La Corte, infatti, nel pronunciarsi circa la responsabilità di una struttura sanitaria per danno arrecato ad un infante dimesso anzitempo dalla struttura, ha individuato nella rendita vitalizia uno strumento che, erogato costantemente e regolarmente nel tempo, assicura il più idoneo ristoro ad uno stato di permanente lesione.

Si tratta, dunque, di un vero e proprio risarcimento a tempo indeterminato, dove la vittima è indennizzata con cadenza mensile per affrontare il carattere irreversibile del danno.

La quantificazione della rendita, tuttavia, non è di agevole calcolo; i giudici chiamati a liquidare il danno dovranno infatti considerare:

  • la durata media di vita di un soggetto sano e
  • l’età che la vittima aveva il giorno del danno subito.

La pronuncia dei giudici della Corte pone in risalto l’importanza dell’istituto della rendita vitalizia a fronte dell’ingente pregiudizio subito da una vittima che giornalmente convive con un danno infertole da terzi.

La Corte, al fine di promuovere l’istituto, si spinge addirittura oltre, affermando che la rendita vitalizia debba essere strumento da preferirsi (o sostituirsi) al risarcimento corrisposto una tantum, quando questo sia destinato a persone socialmente deboli e “non preparate psicologicamente a gestire un capitale ricevuto dall’oggi al domani”.

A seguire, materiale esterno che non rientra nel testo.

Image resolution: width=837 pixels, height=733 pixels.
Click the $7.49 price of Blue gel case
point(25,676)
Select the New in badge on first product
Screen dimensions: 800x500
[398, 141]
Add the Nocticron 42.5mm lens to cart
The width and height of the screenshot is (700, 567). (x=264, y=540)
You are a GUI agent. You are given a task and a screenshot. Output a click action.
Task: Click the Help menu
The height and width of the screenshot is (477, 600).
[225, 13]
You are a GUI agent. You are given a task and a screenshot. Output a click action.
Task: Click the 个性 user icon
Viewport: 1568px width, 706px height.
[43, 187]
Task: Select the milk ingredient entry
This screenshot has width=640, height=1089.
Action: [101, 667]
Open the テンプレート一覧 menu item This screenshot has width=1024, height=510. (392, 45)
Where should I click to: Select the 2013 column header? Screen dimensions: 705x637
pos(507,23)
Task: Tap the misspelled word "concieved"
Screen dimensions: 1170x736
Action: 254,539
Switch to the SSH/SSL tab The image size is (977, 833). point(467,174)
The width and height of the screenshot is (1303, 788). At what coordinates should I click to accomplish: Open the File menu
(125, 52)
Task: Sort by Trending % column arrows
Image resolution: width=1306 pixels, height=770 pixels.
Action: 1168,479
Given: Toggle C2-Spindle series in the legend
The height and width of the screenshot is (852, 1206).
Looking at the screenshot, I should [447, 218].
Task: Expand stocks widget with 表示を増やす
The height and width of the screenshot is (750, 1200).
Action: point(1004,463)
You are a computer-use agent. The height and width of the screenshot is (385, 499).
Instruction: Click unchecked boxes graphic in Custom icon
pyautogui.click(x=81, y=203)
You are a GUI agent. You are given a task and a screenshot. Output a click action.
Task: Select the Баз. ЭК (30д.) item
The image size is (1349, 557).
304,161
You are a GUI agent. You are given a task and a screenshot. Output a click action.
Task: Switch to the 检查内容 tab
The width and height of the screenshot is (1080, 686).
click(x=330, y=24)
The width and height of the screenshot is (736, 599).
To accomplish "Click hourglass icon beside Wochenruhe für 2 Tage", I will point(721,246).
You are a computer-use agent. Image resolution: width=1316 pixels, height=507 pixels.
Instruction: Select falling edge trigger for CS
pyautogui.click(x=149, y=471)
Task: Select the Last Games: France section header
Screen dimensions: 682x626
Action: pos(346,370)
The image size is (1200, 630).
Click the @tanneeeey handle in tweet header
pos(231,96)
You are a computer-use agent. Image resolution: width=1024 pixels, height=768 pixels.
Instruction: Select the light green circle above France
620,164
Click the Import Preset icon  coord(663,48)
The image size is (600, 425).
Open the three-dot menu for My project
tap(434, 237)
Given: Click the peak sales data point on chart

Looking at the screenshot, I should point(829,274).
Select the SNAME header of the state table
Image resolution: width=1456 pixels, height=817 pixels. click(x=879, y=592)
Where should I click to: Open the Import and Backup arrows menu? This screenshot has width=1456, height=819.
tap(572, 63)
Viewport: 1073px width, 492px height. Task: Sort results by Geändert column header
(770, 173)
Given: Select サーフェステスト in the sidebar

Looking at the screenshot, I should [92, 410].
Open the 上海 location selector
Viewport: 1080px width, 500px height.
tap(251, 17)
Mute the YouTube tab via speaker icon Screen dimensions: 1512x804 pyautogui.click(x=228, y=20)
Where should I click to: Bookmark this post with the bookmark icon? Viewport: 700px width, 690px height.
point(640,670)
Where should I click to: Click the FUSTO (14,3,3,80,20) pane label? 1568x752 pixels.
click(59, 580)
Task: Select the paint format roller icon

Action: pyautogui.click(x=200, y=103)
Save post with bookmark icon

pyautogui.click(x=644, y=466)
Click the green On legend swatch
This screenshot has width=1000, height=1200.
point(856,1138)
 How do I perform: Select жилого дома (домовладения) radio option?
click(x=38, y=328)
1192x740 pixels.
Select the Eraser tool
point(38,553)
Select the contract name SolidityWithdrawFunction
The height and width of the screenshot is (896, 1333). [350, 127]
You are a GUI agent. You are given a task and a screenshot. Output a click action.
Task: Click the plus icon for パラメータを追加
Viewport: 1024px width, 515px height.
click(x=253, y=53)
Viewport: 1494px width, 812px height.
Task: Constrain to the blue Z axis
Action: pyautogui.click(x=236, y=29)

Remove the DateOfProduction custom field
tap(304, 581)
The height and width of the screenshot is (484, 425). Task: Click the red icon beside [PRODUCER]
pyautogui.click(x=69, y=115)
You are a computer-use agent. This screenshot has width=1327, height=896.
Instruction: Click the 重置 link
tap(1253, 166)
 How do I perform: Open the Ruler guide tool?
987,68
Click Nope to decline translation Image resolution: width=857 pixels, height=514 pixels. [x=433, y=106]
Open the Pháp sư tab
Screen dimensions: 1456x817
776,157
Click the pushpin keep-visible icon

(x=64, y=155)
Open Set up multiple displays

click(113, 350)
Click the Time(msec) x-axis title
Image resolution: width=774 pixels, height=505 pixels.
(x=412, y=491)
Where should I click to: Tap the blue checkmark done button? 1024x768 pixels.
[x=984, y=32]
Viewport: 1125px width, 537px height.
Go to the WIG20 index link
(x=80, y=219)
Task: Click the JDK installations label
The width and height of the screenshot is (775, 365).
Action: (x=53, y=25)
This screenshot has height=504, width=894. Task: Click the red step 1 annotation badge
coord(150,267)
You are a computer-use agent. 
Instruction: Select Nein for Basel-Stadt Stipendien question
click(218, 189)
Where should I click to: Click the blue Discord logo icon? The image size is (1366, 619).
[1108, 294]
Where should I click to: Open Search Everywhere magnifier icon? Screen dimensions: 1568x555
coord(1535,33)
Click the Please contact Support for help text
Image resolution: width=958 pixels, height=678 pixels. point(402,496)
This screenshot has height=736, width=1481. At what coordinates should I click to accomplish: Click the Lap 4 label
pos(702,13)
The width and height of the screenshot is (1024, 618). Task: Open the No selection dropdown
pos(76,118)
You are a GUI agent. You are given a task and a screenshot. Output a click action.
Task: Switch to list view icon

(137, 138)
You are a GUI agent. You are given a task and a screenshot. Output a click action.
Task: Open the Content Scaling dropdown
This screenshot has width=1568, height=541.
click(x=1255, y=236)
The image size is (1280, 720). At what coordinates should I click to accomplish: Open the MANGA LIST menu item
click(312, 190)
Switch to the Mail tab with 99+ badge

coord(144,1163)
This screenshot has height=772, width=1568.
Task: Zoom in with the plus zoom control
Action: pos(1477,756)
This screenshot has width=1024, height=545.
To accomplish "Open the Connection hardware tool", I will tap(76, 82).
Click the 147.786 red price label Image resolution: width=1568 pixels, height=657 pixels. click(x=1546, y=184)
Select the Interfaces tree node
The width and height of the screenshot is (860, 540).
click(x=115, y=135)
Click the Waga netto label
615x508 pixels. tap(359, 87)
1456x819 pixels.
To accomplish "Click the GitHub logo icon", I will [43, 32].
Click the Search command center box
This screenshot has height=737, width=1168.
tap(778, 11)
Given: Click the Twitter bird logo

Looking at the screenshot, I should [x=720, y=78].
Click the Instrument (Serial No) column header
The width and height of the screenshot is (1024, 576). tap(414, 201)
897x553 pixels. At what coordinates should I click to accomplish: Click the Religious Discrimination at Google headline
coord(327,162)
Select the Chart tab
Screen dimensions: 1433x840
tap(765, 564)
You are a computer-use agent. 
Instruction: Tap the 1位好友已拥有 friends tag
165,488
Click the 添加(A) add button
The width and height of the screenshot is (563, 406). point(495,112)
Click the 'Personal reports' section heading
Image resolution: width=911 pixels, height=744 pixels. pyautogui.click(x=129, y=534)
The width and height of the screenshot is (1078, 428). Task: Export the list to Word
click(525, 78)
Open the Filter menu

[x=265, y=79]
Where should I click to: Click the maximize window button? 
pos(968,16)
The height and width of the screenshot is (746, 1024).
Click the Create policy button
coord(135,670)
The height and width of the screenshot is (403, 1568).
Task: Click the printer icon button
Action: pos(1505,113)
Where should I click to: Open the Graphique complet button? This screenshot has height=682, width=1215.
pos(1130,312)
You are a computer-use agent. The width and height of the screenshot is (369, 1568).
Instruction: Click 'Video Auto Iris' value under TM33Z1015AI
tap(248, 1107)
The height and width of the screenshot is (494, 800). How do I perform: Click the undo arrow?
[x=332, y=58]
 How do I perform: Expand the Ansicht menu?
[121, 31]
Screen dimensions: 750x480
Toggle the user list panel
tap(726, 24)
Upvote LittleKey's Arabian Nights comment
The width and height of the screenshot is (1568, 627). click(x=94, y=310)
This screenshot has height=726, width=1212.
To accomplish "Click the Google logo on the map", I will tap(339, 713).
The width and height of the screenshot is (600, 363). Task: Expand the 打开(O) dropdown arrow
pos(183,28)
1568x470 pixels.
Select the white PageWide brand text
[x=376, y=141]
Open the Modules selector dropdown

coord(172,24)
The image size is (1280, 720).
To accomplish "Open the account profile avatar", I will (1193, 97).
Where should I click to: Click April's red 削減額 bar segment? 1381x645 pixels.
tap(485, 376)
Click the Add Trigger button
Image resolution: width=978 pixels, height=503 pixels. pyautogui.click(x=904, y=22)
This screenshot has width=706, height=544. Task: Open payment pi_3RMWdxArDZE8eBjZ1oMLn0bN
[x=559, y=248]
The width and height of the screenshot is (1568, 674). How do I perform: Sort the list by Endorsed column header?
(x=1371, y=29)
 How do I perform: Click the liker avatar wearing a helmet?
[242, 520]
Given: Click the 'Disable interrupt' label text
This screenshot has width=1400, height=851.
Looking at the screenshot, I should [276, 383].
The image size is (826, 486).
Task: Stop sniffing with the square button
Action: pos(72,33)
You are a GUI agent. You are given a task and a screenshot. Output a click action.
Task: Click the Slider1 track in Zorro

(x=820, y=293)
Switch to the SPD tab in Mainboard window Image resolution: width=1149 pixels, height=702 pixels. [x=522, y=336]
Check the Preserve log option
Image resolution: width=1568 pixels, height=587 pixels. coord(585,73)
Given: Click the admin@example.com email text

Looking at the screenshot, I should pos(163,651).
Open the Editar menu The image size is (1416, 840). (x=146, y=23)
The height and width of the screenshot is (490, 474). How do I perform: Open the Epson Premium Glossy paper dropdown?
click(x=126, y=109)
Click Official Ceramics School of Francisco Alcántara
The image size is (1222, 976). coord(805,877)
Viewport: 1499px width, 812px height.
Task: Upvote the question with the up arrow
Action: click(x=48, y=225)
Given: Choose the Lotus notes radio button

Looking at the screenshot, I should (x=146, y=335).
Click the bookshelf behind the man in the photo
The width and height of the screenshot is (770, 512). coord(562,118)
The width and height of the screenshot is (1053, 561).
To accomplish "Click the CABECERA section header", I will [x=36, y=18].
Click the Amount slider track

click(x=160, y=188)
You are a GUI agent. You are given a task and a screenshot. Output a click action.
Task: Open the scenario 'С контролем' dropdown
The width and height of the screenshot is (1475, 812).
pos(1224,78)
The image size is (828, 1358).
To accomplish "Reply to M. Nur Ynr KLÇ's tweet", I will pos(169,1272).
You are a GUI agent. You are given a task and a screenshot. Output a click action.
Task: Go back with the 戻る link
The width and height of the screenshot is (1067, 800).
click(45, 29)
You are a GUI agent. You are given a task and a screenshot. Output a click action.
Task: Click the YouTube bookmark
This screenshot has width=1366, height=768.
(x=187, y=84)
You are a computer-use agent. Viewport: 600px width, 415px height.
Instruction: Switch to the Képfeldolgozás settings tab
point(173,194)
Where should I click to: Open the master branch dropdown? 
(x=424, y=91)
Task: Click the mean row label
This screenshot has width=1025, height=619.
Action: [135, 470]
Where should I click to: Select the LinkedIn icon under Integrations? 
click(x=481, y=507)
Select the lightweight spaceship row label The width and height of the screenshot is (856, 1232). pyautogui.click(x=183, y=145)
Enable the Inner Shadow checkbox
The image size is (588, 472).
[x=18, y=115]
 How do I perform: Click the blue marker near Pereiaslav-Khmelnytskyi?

 In questi contesti sociali, continua la Corte, sussiste un altissimo rischio di dispersione del capitale percepito (colpevolmente o inconsapevolmente, per malafede o semplice inesperienza della vittima o dei suoi familiari) che dovrebbe suggerire al giudice di privilegiare la liquidazione del danno in via di rendita vitalizia, anziché come immediato ed integrale ristoro.

Prima di concludere è doveroso precisare un ulteriore dato: la somma a titolo di rendita vitalizia è passibile di revisione, laddove la vittima dovesse subire una ulteriore limitazione della prospettiva di vita o, in casi assai più complicati, morire, come conseguenza della lesione subita a causa dell’evento.

Dovrà, in tali ipotesi, essere depositata una nuova domanda risarcitoria che verrà ammessa dal giudice solo in caso in cui gli aggravamenti della lesione nella vittima non fossero già:

  • accertabili e
  • prevedibili

al momento della prima pronuncia giudiziale.